Baca Juga: Karakteristik Hukum Islam pada Masa Sahabat
Meskipun usaha penggalian hukum (ijtihad) biasanya rawan menimbulkan perbedaan pendapat, namun usaha para sahabat ini justru menghasilkan suatu kesepakatan. Meski demikian, perbedaan pendapat (ikhtilaf) merupakan suatu kenyataan yang sulit dihindari. Benih-benih perbedaan pendapat ini telah mulai tumbuh sejak masa pemerintahan khalifah ketiga, Utsman bin Affan.
Utsman merupakan khalifah pertama yang mengizinkan para sahabat untuk meninggalkan Madinah dan menyebar ke berbagai daerah. Saat itu, lebih dari 300 sahabat pergi ke daerah-daerah di luar Madinah seperti Kufah, Bashrah, Mesir dan Syam. Penyebaran sahabat ke berbagai tempat ini memiliki pengaruh yang besar terhadap perkembangan hukum Islam, baik di masa sahabat dan terutama pada masa para murid sahabat (tabi’in).
Hal ini, terutama disebabkan oleh situasi, adat kebiasaan, dan kebudayaan. Selain itu, perbedaan pemahaman para sahabat dalam menyikapi berbagai permasalahan yang muncul juga memberikan pengaruh pada perkembangan hukum Islam. Ibnu al-Qayyim mencatat, bahwa hukum Islam masa sahabat ini disebarkan oleh para pengikut empat sahabat terkemuka, yakni Abdullah bin Mas’ud, Zaid bin Tsabit, Abdullah bin Umar, dan Abdullah bin Abbas.
Masyarakat Madinah mengambil pelajaran hukum Islam dari Zaid bin Tsabit dan Abdullah bin Umar; masyarakat Mekkah dari Abdullah bin Abbas; dan murid sahabat (tabi’in) juga mengembangkan hukum Islam. Di antara mereka adalah Atha’ bin Rubah, Amr bin Dinar, Ubaidah bin Umair, Ikrimah di Mekkah; Amr bin Salamah, Hasan Bashri, Sakhtayani, dan Abdullah bin Auf di Basrah.
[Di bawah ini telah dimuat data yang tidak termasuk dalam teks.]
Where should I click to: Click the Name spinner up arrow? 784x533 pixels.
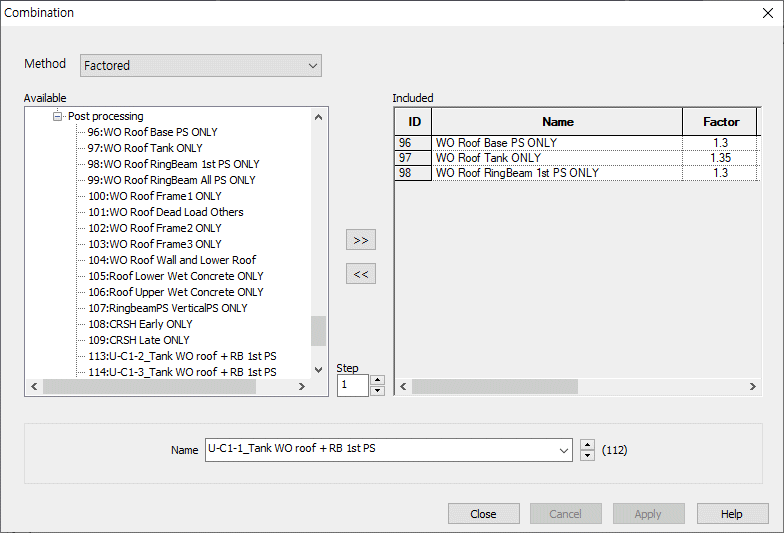pos(588,445)
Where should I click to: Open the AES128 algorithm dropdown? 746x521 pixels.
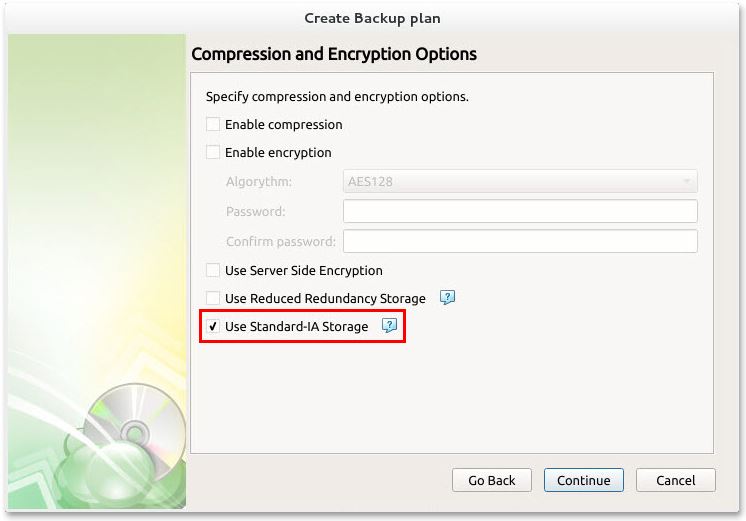point(520,182)
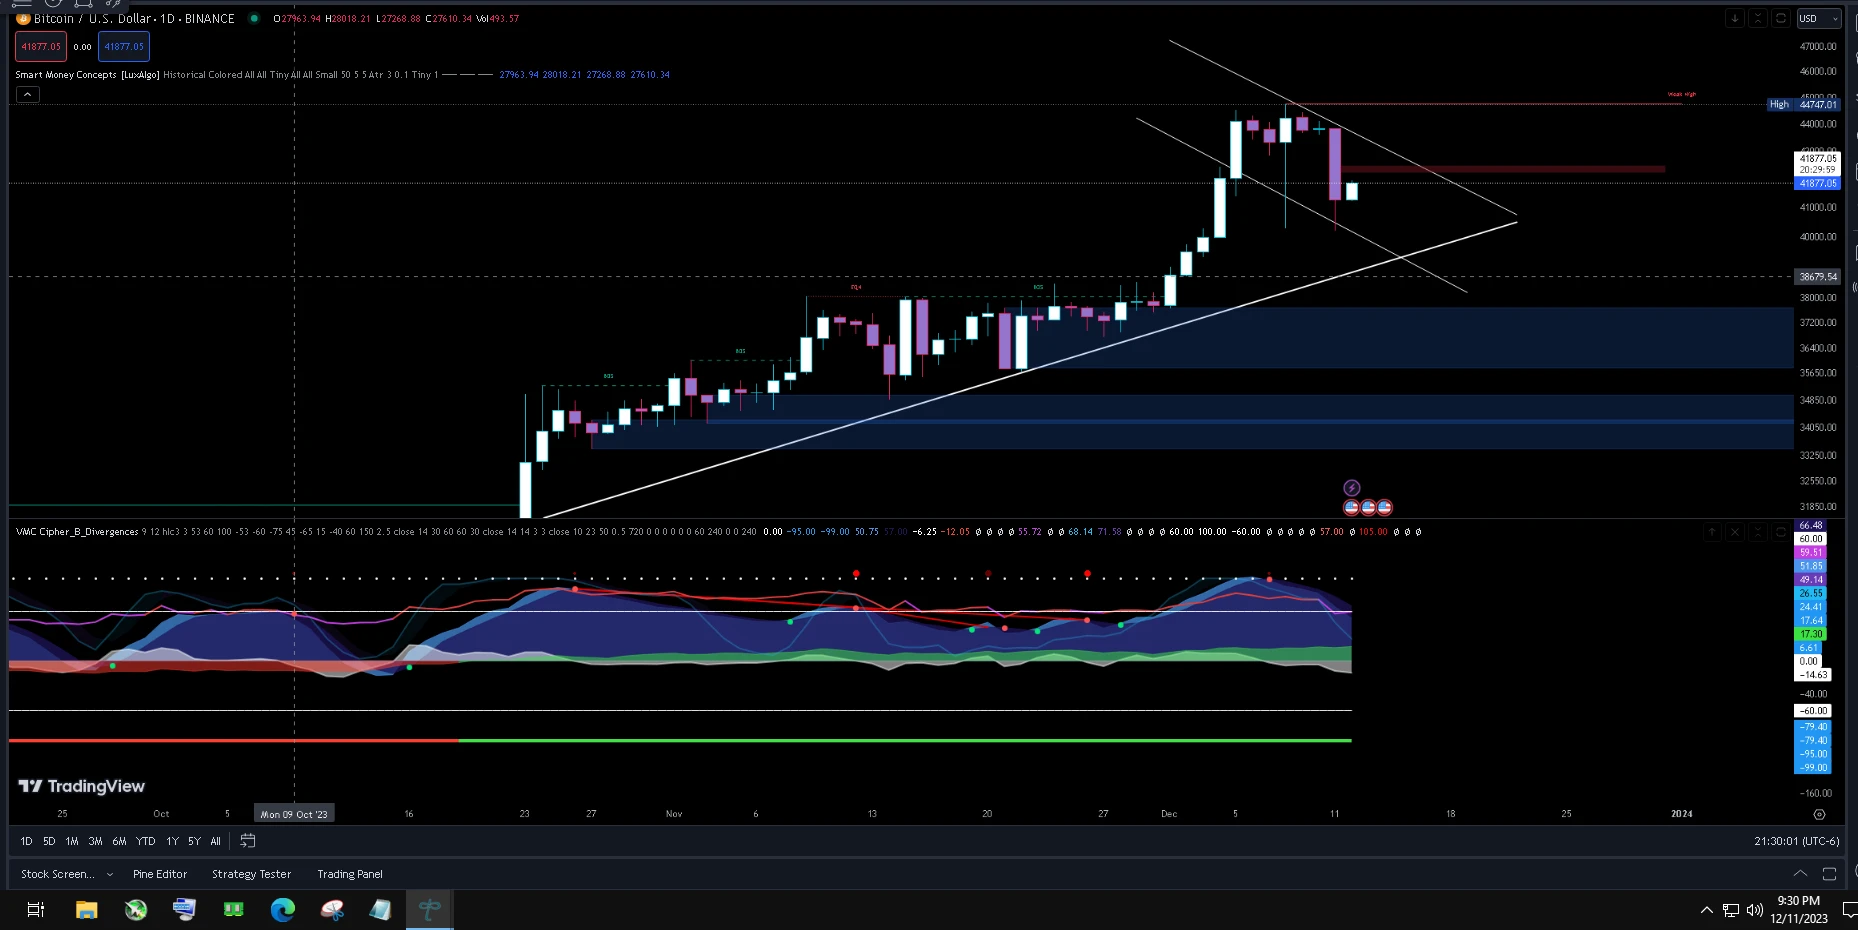Viewport: 1858px width, 930px height.
Task: Open the Go to date calendar icon
Action: [248, 841]
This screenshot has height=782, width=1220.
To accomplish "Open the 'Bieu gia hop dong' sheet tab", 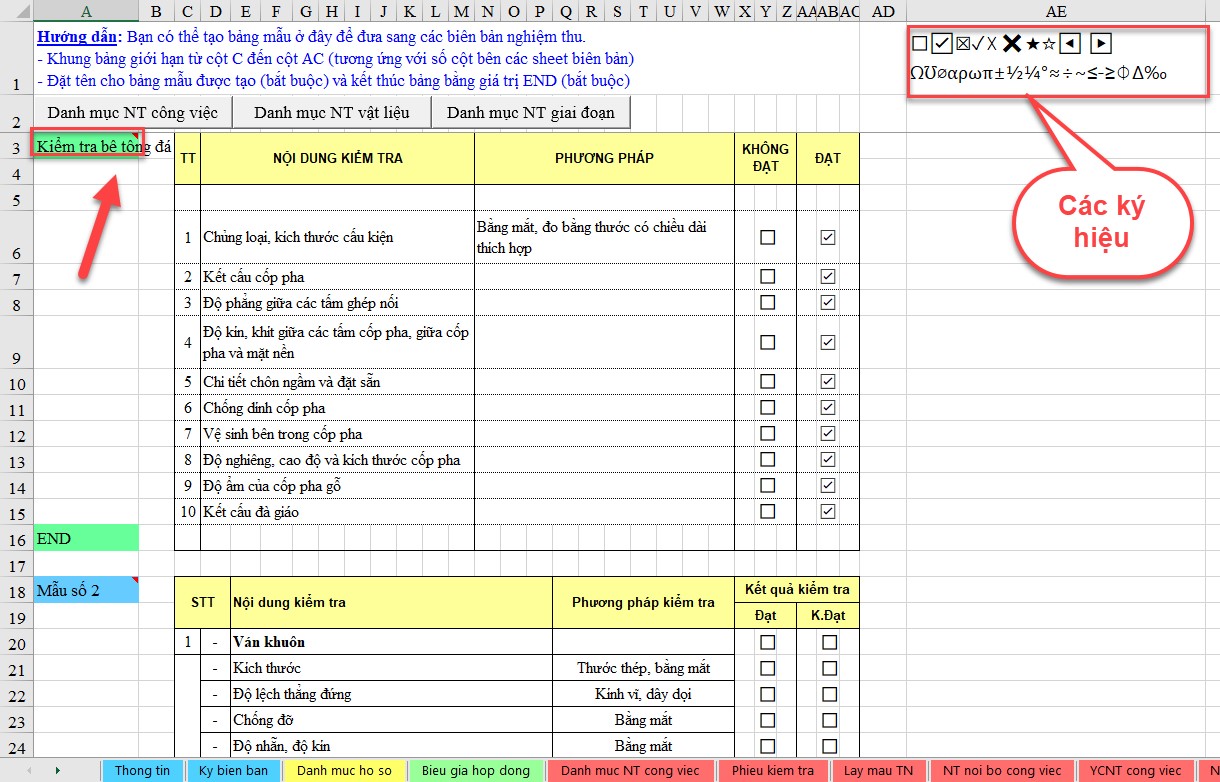I will click(476, 770).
Alqamah bin Qais an-Nakha’i, Syuraih bin Haris, dan Ubadah bin Salmani di Kufa; Yazid bin Abi Habib dan Bakir bin Abdullah di Mesir; Hisyam bin Yusuf dan Abdurrazzaq bin Hammam di Yaman; dan banyak lagi pra pakar hukum Islam di Irak.
Baca Juga: Pembentukan Sumber Hukum Islam Periode Madaniyyah
Perbedaan pendapat semakin berkembang ketika terjadi berbagai pergolakan politik di wilayah-wilayah Islam. Kekacauan politik sejak terbunuhnya Khalifah Utsman, kemudian dilanjutkan dengan berpindahnya pusat pemerintahan Islam dari Madinah ke Irak pada masa Khalifah Ali bin Abi Thalib. Kemudian dilanjutkan dengan konfrontasi antara Khalifah Ali dengan Muawiyah, semakin memperuncing perbedaan pendapat yang sudah ada.
Lebih dari itu, perbedaan pendapat (ikhtilaf) berubah menjadi pertikaian kelompok (iftirad) serta menimbulkan aliran-aliran dan sekte-sekte baru, seperti halnya Syi’ah, Khawarij, Jahmiyyah, Mu’tazilah, dan lain sebagainya. Sekte-sekte ini memecahkan kesatuan umat Islam. Meskipun aliran-aliran ini bersifat teologis, namun mereka memiliki pengaruh yang cukup besar terhadap perkembangan hukum Islam.
Misalnya, para pakar hukum Islam Syi’ah hanya mau menerima hadis jika diriwayatkan oleh imam mereka sendiri dan lain sebagainya.
Mungkin cukup sekian pembahasan kali ini, silahkan baca juga: Pembentukan Sumber Hukum Islam Periode Makkiyah. Terima kasih banyak dan semoga bermanfaat.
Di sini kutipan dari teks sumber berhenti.